'''

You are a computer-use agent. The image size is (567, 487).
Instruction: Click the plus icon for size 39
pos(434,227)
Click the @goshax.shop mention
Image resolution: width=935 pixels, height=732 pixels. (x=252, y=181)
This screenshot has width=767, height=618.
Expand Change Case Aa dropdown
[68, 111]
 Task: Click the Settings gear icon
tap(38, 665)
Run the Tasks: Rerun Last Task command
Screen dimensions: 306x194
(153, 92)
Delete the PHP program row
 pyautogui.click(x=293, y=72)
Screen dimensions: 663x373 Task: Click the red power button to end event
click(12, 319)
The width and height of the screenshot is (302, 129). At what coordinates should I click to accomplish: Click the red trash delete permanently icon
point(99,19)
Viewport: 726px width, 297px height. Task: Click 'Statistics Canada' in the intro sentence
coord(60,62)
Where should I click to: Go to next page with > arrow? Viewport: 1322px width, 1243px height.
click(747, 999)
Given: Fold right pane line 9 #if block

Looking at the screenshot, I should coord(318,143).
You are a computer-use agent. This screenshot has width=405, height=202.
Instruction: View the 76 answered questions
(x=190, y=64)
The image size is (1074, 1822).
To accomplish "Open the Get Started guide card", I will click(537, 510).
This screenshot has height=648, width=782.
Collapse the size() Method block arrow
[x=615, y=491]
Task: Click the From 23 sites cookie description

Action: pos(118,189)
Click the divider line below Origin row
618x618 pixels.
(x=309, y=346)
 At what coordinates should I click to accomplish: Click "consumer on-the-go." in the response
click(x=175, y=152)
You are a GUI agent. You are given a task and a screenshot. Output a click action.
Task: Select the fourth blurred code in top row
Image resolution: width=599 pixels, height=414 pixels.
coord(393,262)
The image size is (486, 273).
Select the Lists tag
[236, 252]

'''

Exercise requirements: Give every line of the material above as a Markdown table with two columns, Row and Line, numbering the rows in order and leaving out blank lines.

Completed exercise:
| Row | Line |
|---|---|
| 1 | You are a computer-use agent. The image size is (567, 487). |
| 2 | Instruction: Click the plus icon for size 39 |
| 3 | pos(434,227) |
| 4 | Click the @goshax.shop mention |
| 5 | Image resolution: width=935 pixels, height=732 pixels. (x=252, y=181) |
| 6 | This screenshot has width=767, height=618. |
| 7 | Expand Change Case Aa dropdown |
| 8 | [68, 111] |
| 9 |  Task: Click the Settings gear icon |
| 10 | tap(38, 665) |
| 11 | Run the Tasks: Rerun Last Task command |
| 12 | Screen dimensions: 306x194 |
| 13 | (153, 92) |
| 14 | Delete the PHP program row |
| 15 |  pyautogui.click(x=293, y=72) |
| 16 | Screen dimensions: 663x373 Task: Click the red power button to end event |
| 17 | click(12, 319) |
| 18 | The width and height of the screenshot is (302, 129). At what coordinates should I click to accomplish: Click the red trash delete permanently icon |
| 19 | point(99,19) |
| 20 | Viewport: 726px width, 297px height. Task: Click 'Statistics Canada' in the intro sentence |
| 21 | coord(60,62) |
| 22 | Where should I click to: Go to next page with > arrow? Viewport: 1322px width, 1243px height. |
| 23 | click(747, 999) |
| 24 | Given: Fold right pane line 9 #if block |
| 25 | Looking at the screenshot, I should coord(318,143). |
| 26 | You are a computer-use agent. This screenshot has width=405, height=202. |
| 27 | Instruction: View the 76 answered questions |
| 28 | (x=190, y=64) |
| 29 | The image size is (1074, 1822). |
| 30 | To accomplish "Open the Get Started guide card", I will click(537, 510). |
| 31 | This screenshot has height=648, width=782. |
| 32 | Collapse the size() Method block arrow |
| 33 | [x=615, y=491] |
| 34 | Task: Click the From 23 sites cookie description |
| 35 | Action: pos(118,189) |
| 36 | Click the divider line below Origin row |
| 37 | 618x618 pixels. |
| 38 | (x=309, y=346) |
| 39 |  At what coordinates should I click to accomplish: Click "consumer on-the-go." in the response |
| 40 | click(x=175, y=152) |
| 41 | You are a GUI agent. You are given a task and a screenshot. Output a click action. |
| 42 | Task: Select the fourth blurred code in top row |
| 43 | Image resolution: width=599 pixels, height=414 pixels. |
| 44 | coord(393,262) |
| 45 | The image size is (486, 273). |
| 46 | Select the Lists tag |
| 47 | [236, 252] |